> _Task_
From the data below, please reproduce exactly everything from the line that contains "The height and width of the screenshot is (500, 847)." down to the line that contains "Collapse the PartBody", with both ends included.

> _Task inputs_
★ ★ ★
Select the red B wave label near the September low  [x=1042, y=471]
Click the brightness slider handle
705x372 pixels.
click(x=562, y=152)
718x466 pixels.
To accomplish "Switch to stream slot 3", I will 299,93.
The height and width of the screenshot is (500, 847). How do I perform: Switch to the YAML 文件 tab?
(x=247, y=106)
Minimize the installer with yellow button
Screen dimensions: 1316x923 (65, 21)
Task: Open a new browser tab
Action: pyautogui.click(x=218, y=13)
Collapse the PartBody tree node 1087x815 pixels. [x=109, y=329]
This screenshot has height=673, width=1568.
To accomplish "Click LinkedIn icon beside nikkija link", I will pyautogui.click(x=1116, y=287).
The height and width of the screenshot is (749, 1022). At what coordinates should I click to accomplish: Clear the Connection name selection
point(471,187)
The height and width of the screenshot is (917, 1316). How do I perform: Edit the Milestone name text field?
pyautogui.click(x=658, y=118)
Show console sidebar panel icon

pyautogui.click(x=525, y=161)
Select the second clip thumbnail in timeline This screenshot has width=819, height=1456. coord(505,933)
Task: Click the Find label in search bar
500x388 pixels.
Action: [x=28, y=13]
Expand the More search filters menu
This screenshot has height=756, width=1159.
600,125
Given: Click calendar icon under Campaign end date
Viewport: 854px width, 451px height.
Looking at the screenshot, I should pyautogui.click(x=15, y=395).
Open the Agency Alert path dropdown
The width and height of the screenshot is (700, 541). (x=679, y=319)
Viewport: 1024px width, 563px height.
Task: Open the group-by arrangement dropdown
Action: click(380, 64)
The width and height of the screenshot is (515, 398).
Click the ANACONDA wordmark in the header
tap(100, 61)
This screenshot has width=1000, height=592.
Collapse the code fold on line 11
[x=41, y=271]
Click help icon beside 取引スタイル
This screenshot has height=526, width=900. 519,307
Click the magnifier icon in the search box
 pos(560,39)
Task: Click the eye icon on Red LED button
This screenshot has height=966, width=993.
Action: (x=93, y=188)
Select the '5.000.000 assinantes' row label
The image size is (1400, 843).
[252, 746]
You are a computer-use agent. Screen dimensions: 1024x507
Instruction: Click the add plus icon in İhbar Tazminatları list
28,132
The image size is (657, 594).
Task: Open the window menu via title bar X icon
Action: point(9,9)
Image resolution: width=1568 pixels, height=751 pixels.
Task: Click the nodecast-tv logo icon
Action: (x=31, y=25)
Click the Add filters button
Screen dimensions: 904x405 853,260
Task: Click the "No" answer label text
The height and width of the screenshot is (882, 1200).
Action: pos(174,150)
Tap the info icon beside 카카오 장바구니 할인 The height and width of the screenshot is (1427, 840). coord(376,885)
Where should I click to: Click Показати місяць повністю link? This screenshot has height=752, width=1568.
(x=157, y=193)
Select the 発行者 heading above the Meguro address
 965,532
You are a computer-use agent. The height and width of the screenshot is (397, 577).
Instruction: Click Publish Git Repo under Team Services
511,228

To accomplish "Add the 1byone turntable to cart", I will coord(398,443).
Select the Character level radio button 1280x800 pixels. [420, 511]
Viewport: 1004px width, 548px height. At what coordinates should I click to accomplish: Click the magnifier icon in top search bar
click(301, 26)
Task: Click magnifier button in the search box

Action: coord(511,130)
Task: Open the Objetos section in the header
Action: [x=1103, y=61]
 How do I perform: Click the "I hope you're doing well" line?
★ ★ ★
> _Finished exercise_
The height and width of the screenshot is (500, 847). How do I perform: Switch to the YAML 文件 tab?
(x=247, y=106)
Minimize the installer with yellow button
Screen dimensions: 1316x923 (65, 21)
Task: Open a new browser tab
Action: pyautogui.click(x=218, y=13)
Collapse the PartBody tree node 1087x815 pixels. [x=109, y=329]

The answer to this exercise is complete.